Find all lines that contain at least X characters, sorted in similarity.

Question

Find all lines that contain at least X characters, sorted in similarity.

I am working on a project that has the names of various drugs. Often I find something like Proscratinol and Proscratinol XR (extended release). I would like to find a request to pick up all the names of this nature so that I can put the “parent” drug in the table, and these “baby” drugs reference it, so when I write a request for counting the number of drugs, I'm not double Proscratinol account because it has XR, CR and any other version. I wrote the following to strike him.

;with x as ( select drug_name from rx group by drug_name ) select distinct * from x,x as x2 where LEFT(x2.drug_name,5) = LEFT(x.drug_name,5) and x.drug_name !=x2.drug_name

This will give me a list of all drugs whose names have the first five letters. Five is completely arbitrary.
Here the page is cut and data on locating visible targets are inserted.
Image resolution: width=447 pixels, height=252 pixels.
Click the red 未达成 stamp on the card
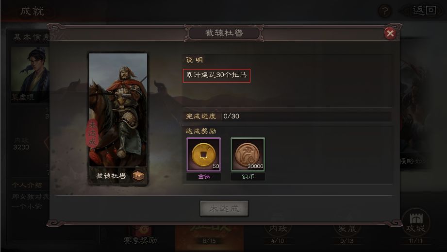(x=92, y=134)
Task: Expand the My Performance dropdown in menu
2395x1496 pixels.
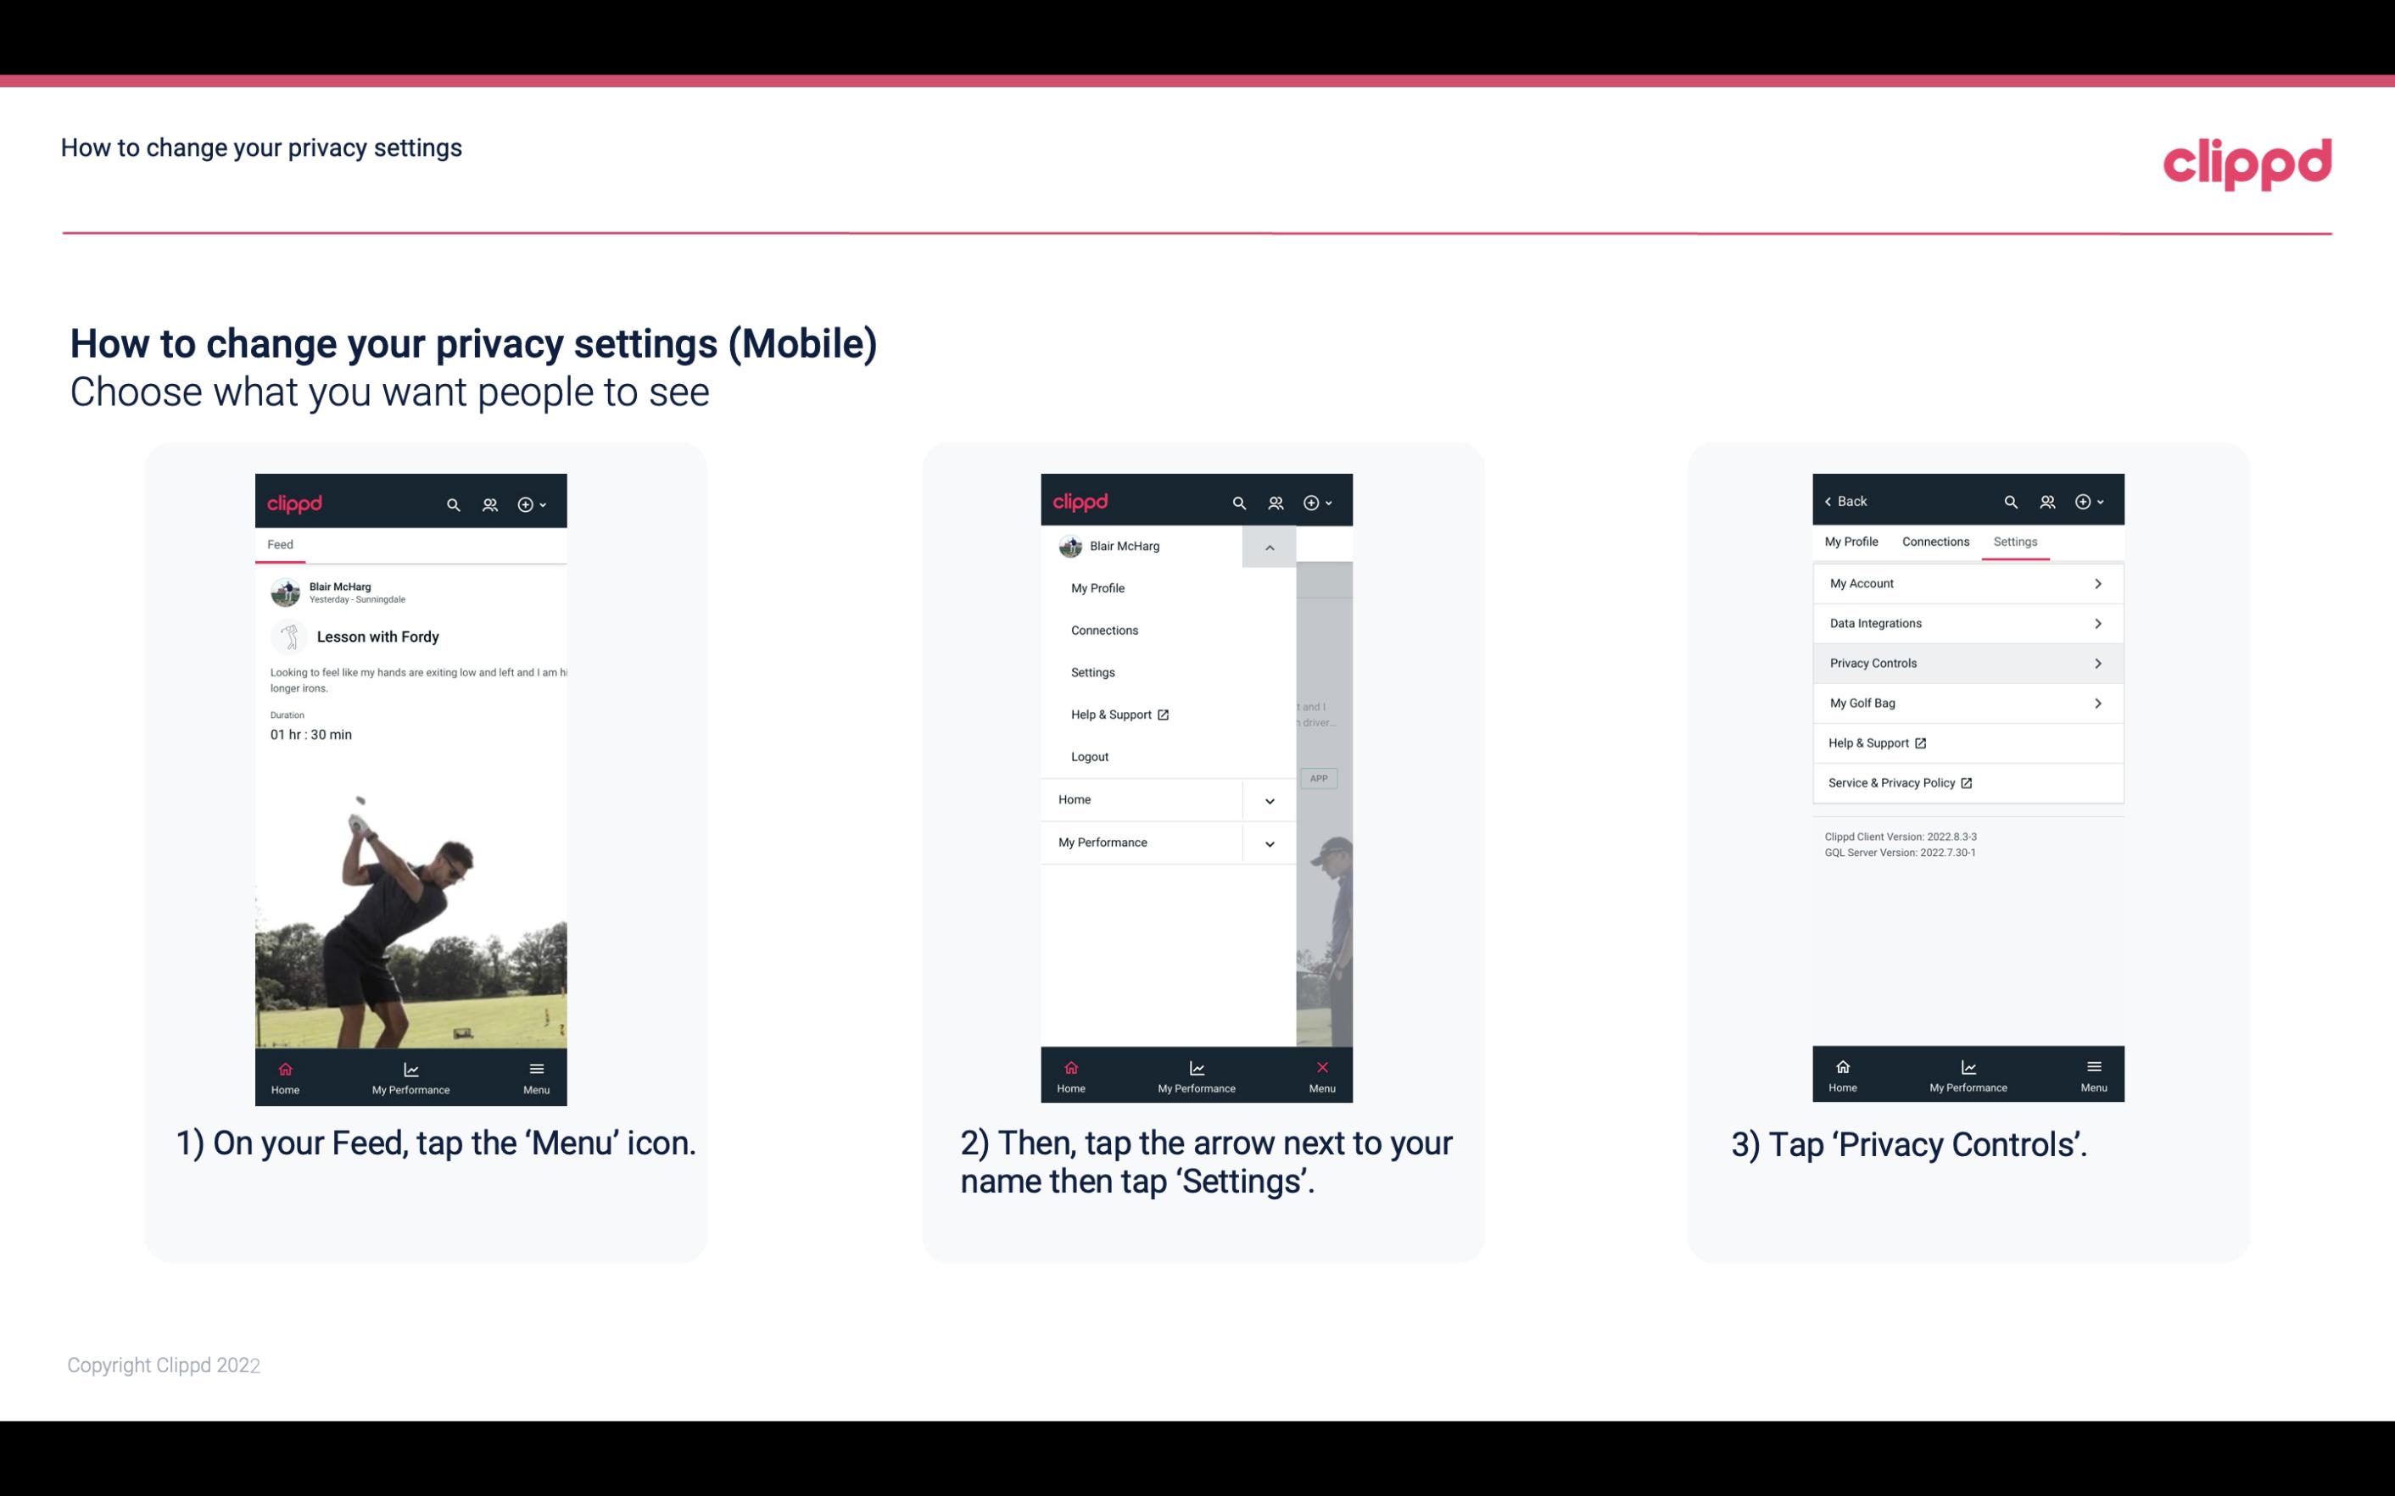Action: pos(1269,841)
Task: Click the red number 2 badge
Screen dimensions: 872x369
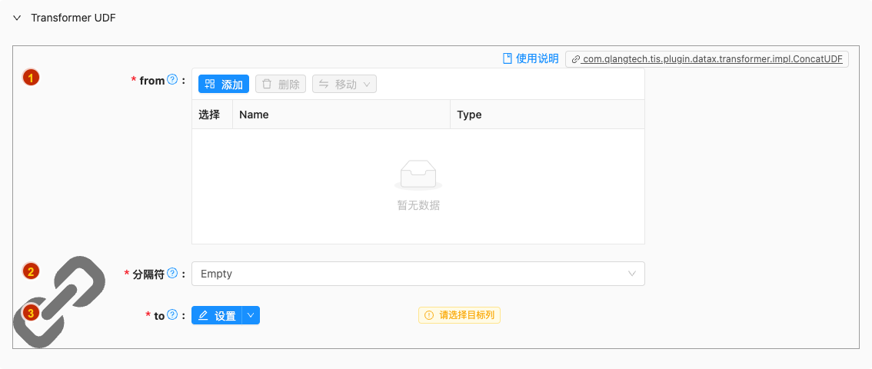Action: pyautogui.click(x=31, y=271)
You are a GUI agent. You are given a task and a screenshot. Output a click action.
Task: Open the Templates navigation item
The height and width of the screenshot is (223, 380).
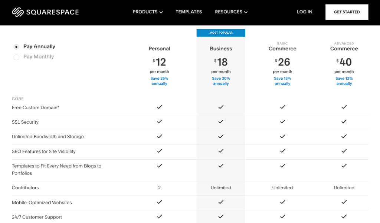click(189, 12)
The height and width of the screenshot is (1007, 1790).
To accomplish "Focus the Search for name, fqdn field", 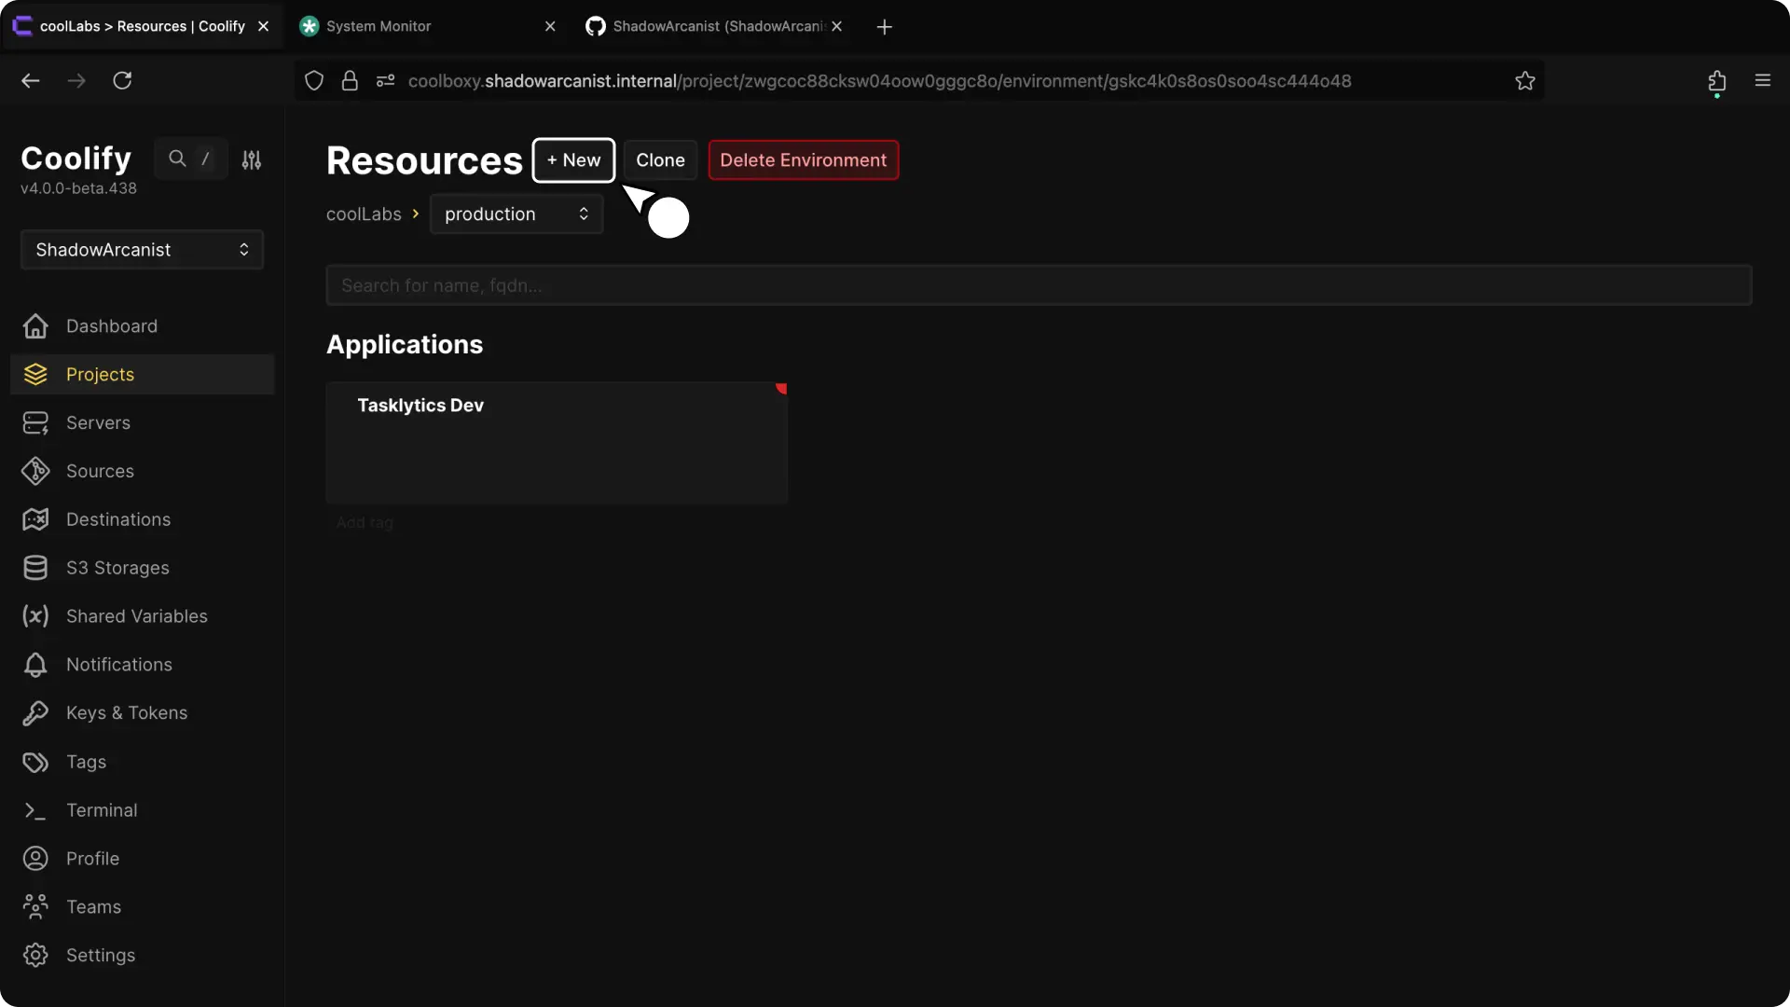I will tap(1039, 285).
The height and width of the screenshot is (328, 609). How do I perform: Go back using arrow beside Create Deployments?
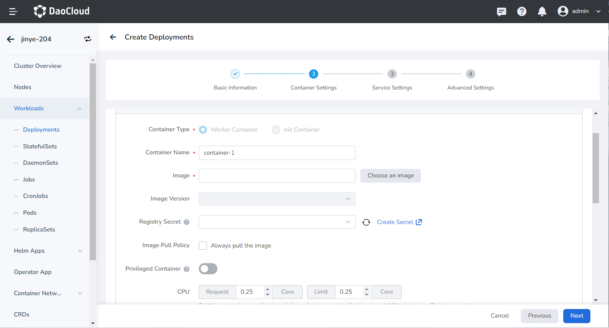point(113,37)
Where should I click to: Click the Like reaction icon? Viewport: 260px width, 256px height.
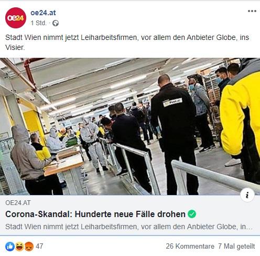(10, 246)
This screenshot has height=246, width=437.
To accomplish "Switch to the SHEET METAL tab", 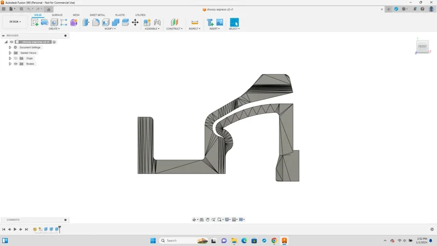I will pos(97,15).
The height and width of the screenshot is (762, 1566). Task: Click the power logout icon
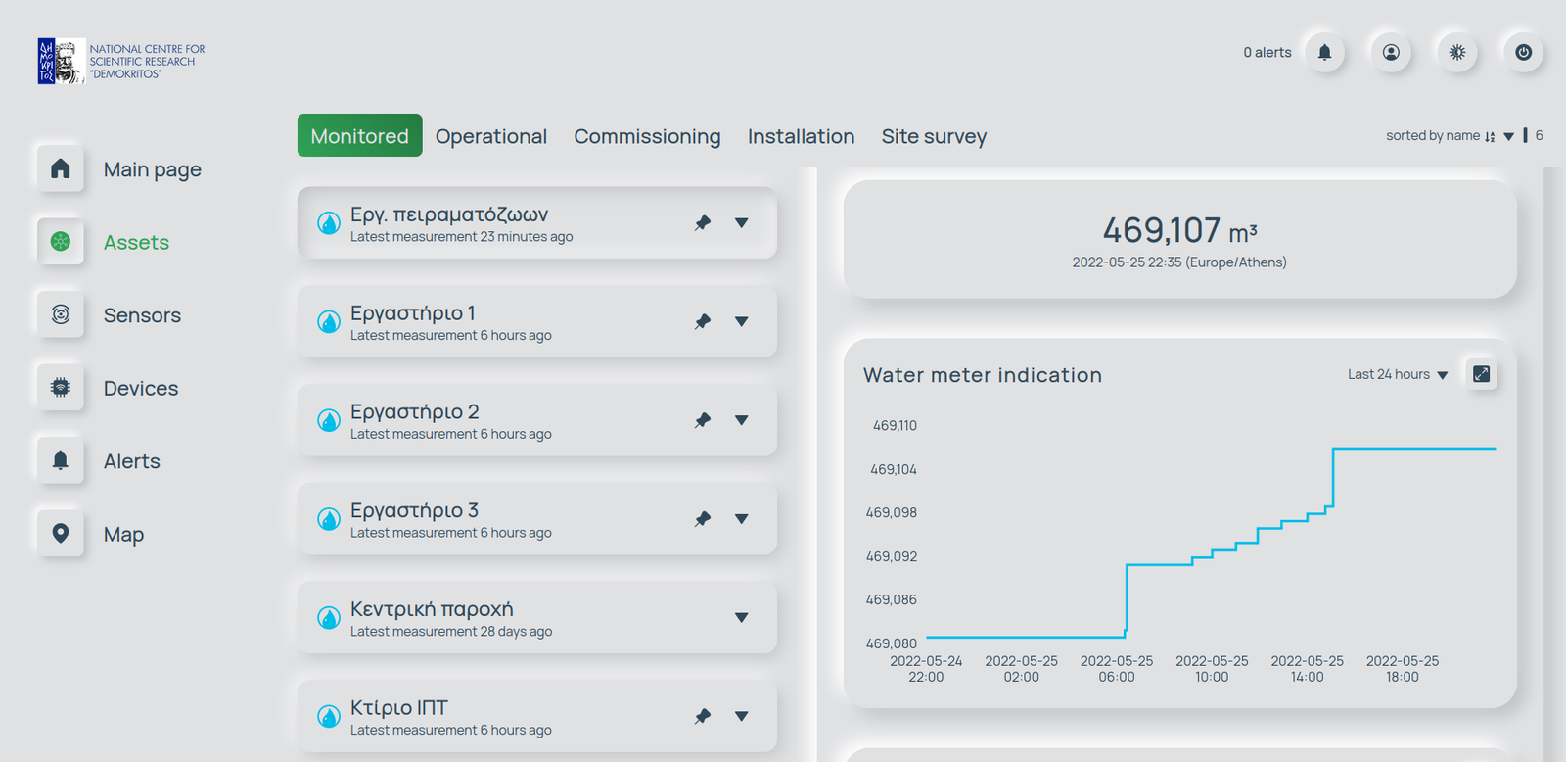click(1523, 53)
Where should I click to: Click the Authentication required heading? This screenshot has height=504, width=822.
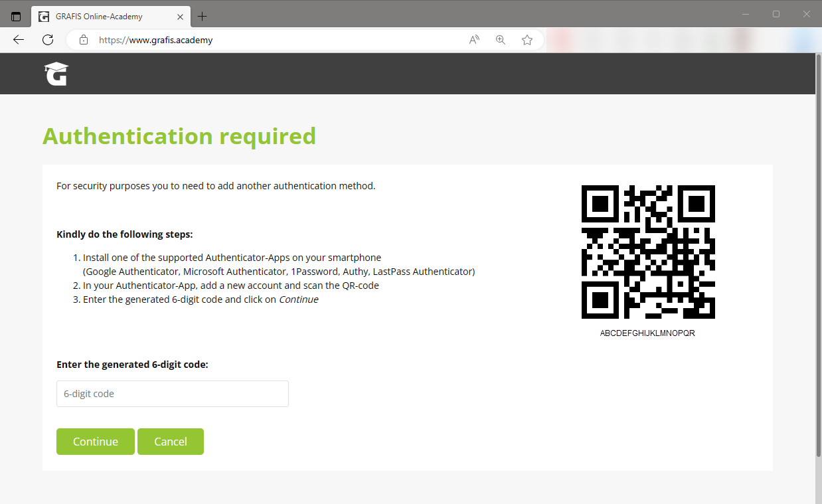coord(179,136)
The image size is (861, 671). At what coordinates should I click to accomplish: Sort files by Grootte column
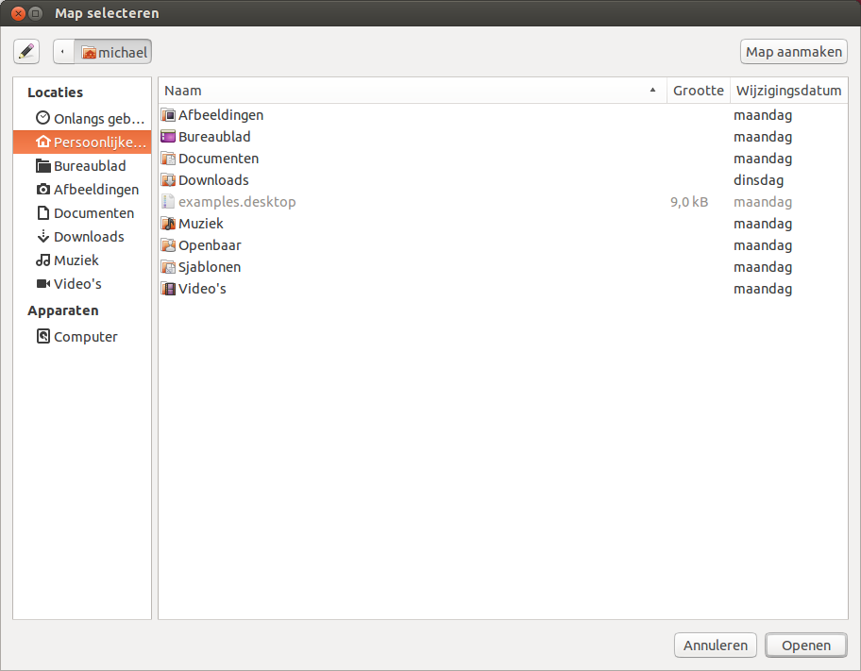(698, 91)
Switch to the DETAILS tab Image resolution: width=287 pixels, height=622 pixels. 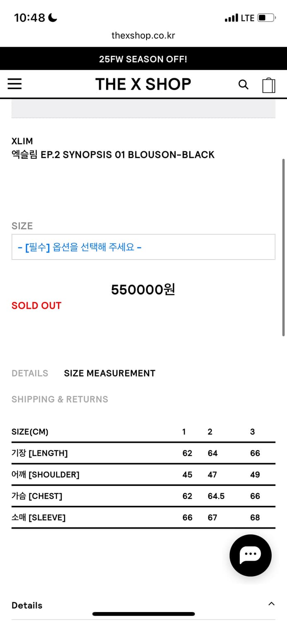point(30,373)
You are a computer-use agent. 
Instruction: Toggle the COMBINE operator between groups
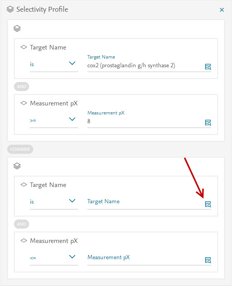20,149
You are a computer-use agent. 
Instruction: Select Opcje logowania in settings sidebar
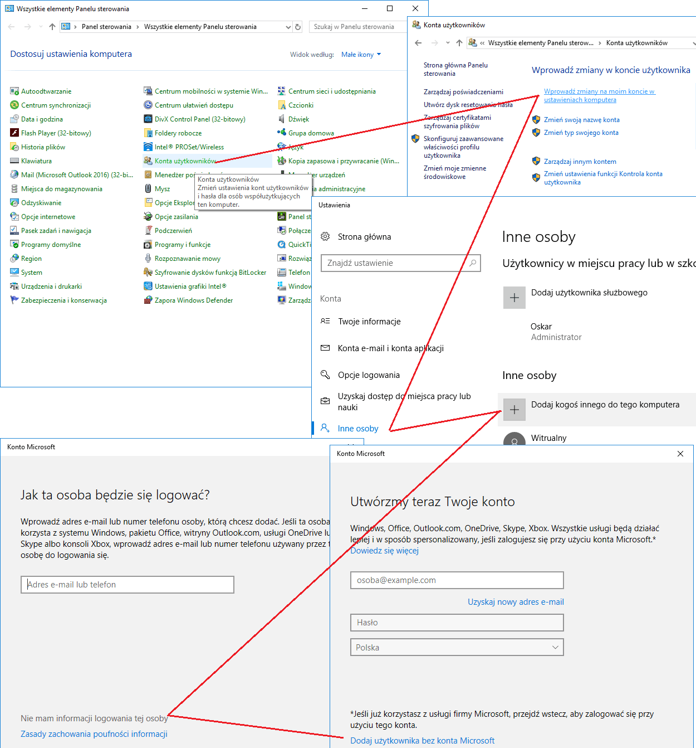pyautogui.click(x=369, y=375)
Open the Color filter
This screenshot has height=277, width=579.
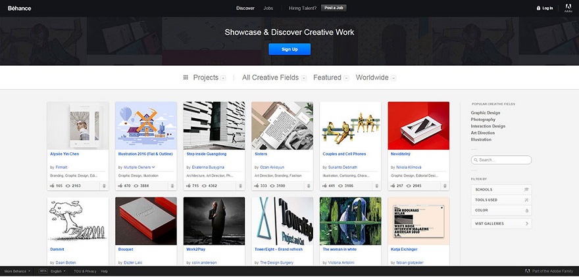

What I have so far is good enough, but I would like to order the results in a downward similarity. Therefore, I would like their X-most characters read on the left to be the same.

eg. Phenytoin and Felip will be 3 (their first three letters are the same)

with x in the form (select drug_name from rx group by drug_name)

 select x.drug_name as xDrugName ,x2.drug_name as x2DrugName ,case when LEFT(x2.drug_name,6) = LEFT(x.drug_name,6) then LEN(left(x.drug_name,6)) else '0' end from x,x as x2 where LEFT(x2.drug_name,5) = LEFT(x.drug_name,5) and x.drug_name !=x2.drug_name group by x.drug_name,x2.drug_name

Instead of hard coding the int to the left function in the above query, I need this integer expression to return how many identical characters separated the two lines. Any good way to do this?

+4

string sql sql-server sql-server-2008

wootscootinboogie Mar 20 '13 at 15:01

source share

2 answers

you need the longest overall sequence. here is the SQL server implementation:

select dbo.lcs (@ string1, @ string2), len (@ string1), len (@ string2)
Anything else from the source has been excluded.